Single by Cup of Joe featuring Janine Teñoso

from the EP Patutunguhan
- Language: Filipino
- English title: Look
- Released: April 28, 2023
- Genre: Alternative pop;
- Length: 3:42
- Label: Viva
- Songwriters: Gian Bernardino; Vixen Gareza; Redentor Ridao; Raphaell Ridao; Janine Teñoso;
- Producer: Shadiel Chan

Cup of Joe singles chronology
| "Tataya" (2023) | "Tingin" (2023) | "Lahat ng Bukas" (2024) |

Janine Teñoso singles chronology
| "Pelikula" (2021) | "Tingin" (2023) | "Apat na Buwan" (2024) |

Music video
- "Tingin" on YouTube

= Tingin =

"Tingin" (lit. 'Look') is a song by Filipino band Cup of Joe featuring Janine Teñoso from their extended play (EP) Patutunguhan (2023). It was released on April 28, 2023 by Viva Records. The song was written by three of the five members of Cup of Joe, Gian Bernardino, Vixen Gareza and Raphaell Ridao, with additional contributions from Redentor Ridao, Teñoso and production from Shadiel Chan. The song was accompanied by a music video released on October 23, 2023, directed by Jay-Ar Villarojas, which follows separate storylines centered on Teñoso, Bernardino and Ridao before converging in a rooftop jam session and stage performance.

"Tingin" debuted at number 25 on the Billboard Philippines Songs chart on October 27, 2023, marking both its first week on the chart and its peak position. Its entry contributed to a new milestone, with 17 Filipino acts charting simultaneously. The song has been performed live on several occasions, including a Wish 107.5 Bus performance uploaded in July 2023, appearances during the band's Silakbo concert tour in 2025, and live sets as an opening act for Lola Amour in April 2024 and at Billboard Philippines: Mainstage at the SM Mall of Asia Arena later that year. In 2024, the song won Wish Song Collaboration of the Year at the Wish Music Awards.

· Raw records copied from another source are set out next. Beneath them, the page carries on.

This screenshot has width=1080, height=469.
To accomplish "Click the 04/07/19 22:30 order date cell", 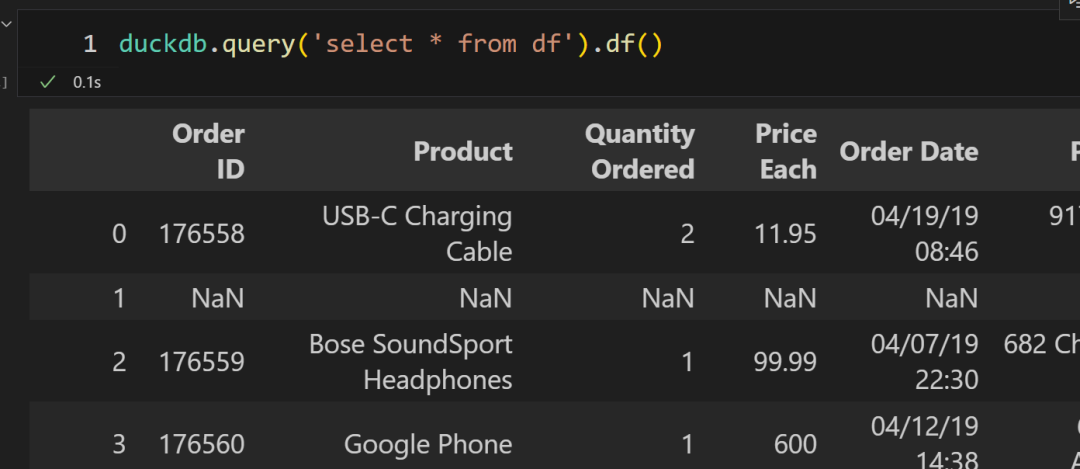I will pos(924,361).
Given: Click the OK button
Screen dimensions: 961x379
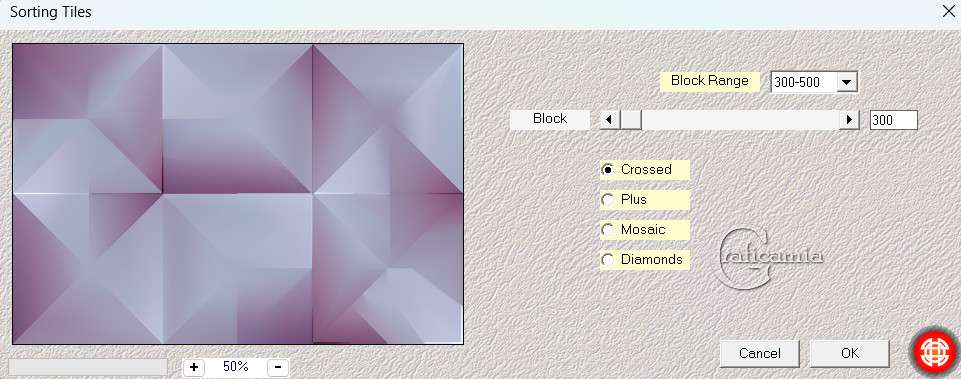Looking at the screenshot, I should click(x=849, y=353).
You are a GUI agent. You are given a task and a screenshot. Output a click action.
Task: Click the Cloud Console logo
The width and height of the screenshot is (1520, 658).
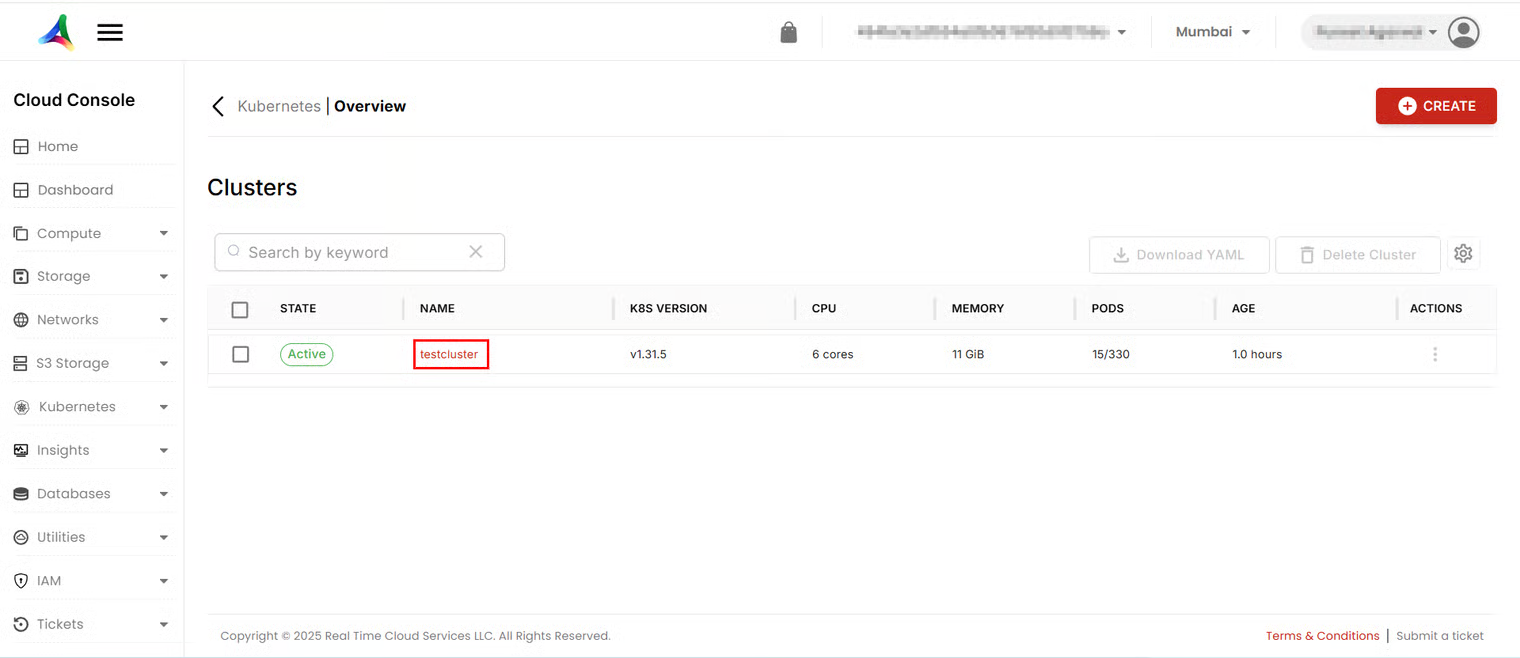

==Background and composition==
Cup of Joe began production on their debut extended play (EP) Patutunguhan, which was featured on Billboard Philippines' list of top albums and EPs of 2023. The EP includes a mix of new material and previously released singles. "Tingin" was released on April 28, 2023 and later included as the opening track of Cup of Joe's EP Patutunguhan (2023). The song marked the first chart entry for both Janine Teñoso and the band on the Billboard Philippines Songs chart.

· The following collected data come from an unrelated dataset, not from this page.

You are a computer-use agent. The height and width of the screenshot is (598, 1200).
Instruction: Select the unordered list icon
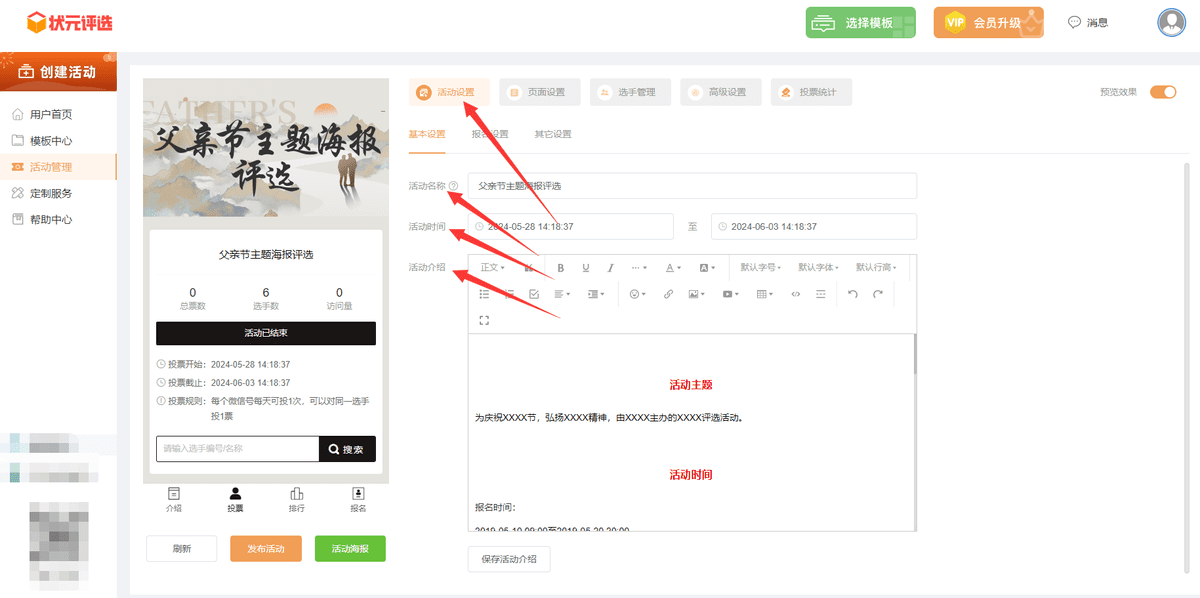click(483, 294)
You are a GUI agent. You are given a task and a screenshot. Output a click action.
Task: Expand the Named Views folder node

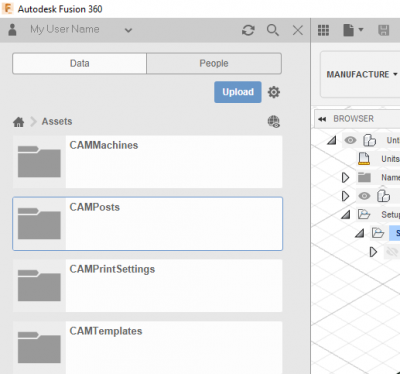pyautogui.click(x=345, y=178)

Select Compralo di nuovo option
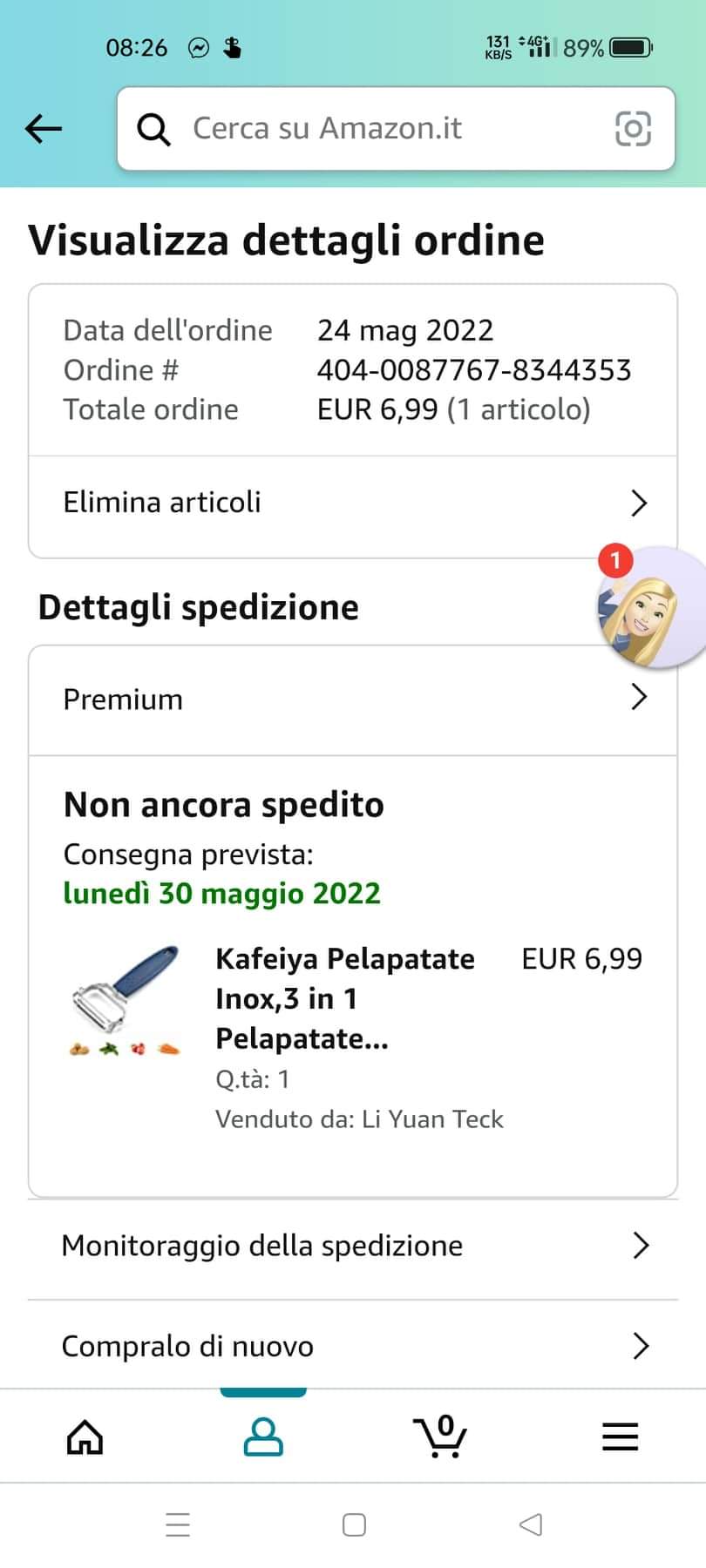(x=187, y=1346)
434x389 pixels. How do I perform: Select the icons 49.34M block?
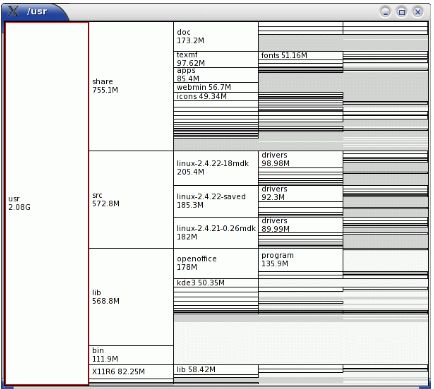(x=216, y=97)
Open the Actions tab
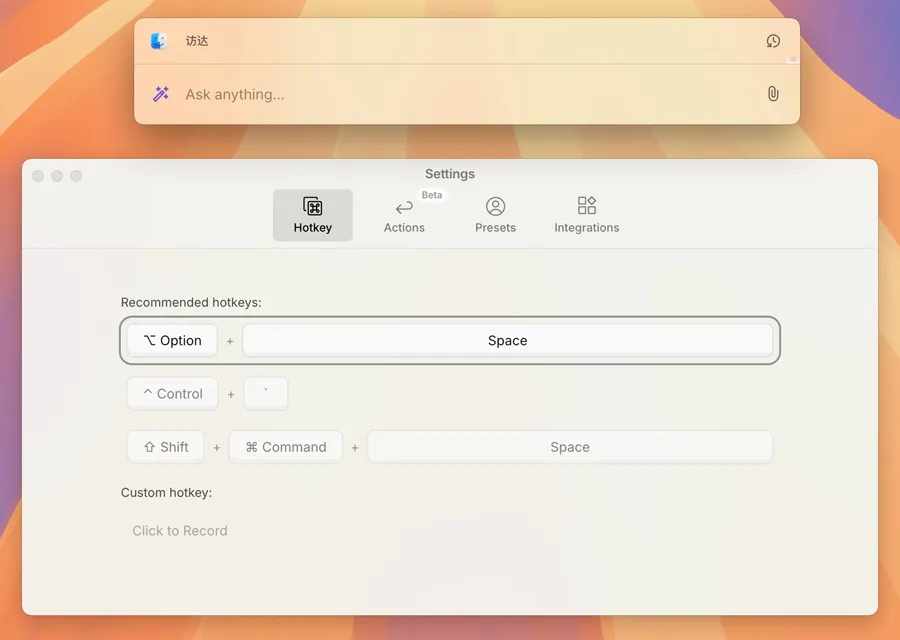 pyautogui.click(x=404, y=215)
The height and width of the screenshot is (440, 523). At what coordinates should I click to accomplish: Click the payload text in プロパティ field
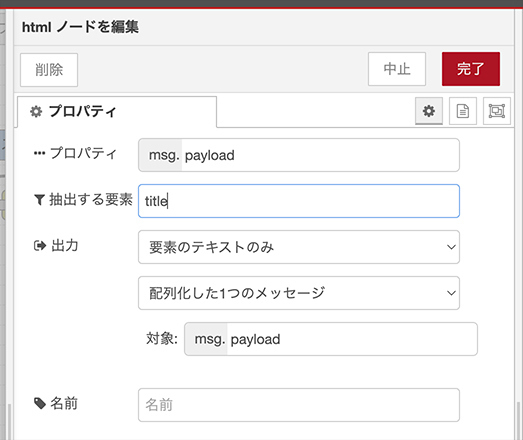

"Tingin" is an alternative pop song featuring "dream pop" and "atmospheric" instrumentals. It was written by three of the five members of Cup of Joe, Gian Bernardino, Vixen Gareza and Raphaell Ridao, with additional songwriting from Redentor Ridao and Janine Teñoso. The former four also contributed with arrangements, while production was handled by Shadiel Chan, who also served as recording and mixing engineer. Mayks Go writing for Billboard Philippines, stated that the song explore the viewpoint of someone who stays entirely focused on the person they love, even when surrounded by the chaos of the world. According to the band, the song connected with listeners across different age groups, especially Generation Z and millennials. They said the experience felt surreal and that their focus was on expressing their stories and emotions through the music, rather than chasing commercial success.

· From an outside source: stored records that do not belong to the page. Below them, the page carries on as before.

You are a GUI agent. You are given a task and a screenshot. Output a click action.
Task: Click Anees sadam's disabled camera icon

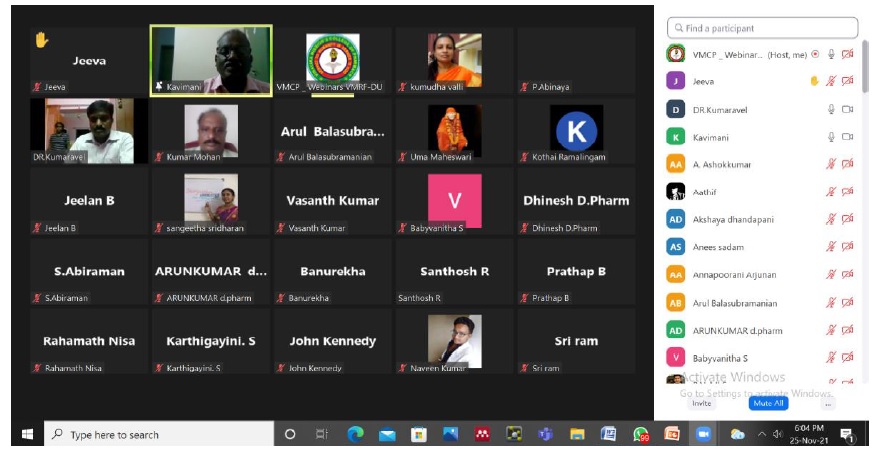point(847,247)
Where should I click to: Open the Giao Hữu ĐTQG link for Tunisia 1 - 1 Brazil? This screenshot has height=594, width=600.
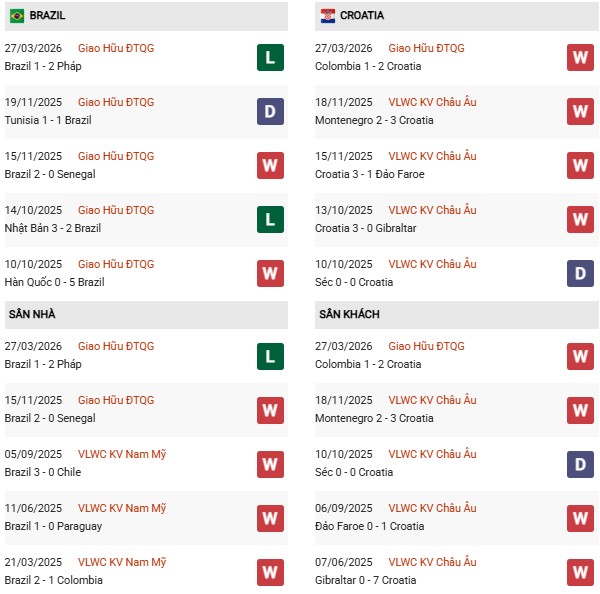[116, 102]
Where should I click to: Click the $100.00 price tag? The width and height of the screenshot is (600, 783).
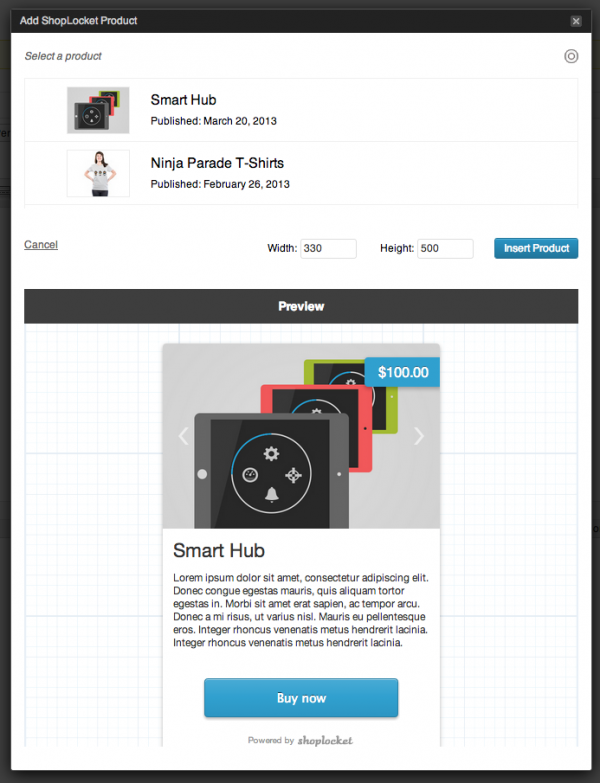point(402,372)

==Music video and promotion==
The official music video for "Tingin" was released by Cup of Joe's YouTube channel on October 23, 2023, and was directed by Jay-Ar Villarojas. The video depicts three perspectives, focusing on Teñoso, Bernardino and Ridao. Each is shown experiencing personal struggles before ultimately coming together for a rooftop jam session, followed by a stage performance.

Cup of Joe and Janine Teñoso's performance of "Tingin" on the Wish 107.5 Bus was uploaded on July 17, 2023 to YouTube. In March 2025, the band performed "Tingin" during their Silakbo concert tour in Cebu. The band served as the opening act for Lola Amour's concert at the Circuit Makati Event Grounds in April 2024, where they performed "Tingin". On October 15, Cup of Joe performed at Billboard Philippines: Mainstage, the first anniversary show, held at the SM Mall of Asia Arena in Pasay City, where they performed their single "Tingin" with the entire arena singing along.

== Commercial performance ==
Following its release on April 28, 2023, "Tingin" debuted at number 25 on the Billboard Philippines Songs chart dated October 27, 2023, also marking its peak position. The song contributed to a week where 17 Filipino acts charted simultaneously on the Philippines Songs chart. By August 10, 2024, the single entered the top 10 of the Billboard Philippines Top Philippine Songs chart, climbing to number 10. The song later climbed to number 4 on the Philippines Hot 100, reached number 5 on the Top Philippine Songs chart, and peaked at number 7 on the Philippines chart under the International Federation of the Phonographic Industry (IFPI).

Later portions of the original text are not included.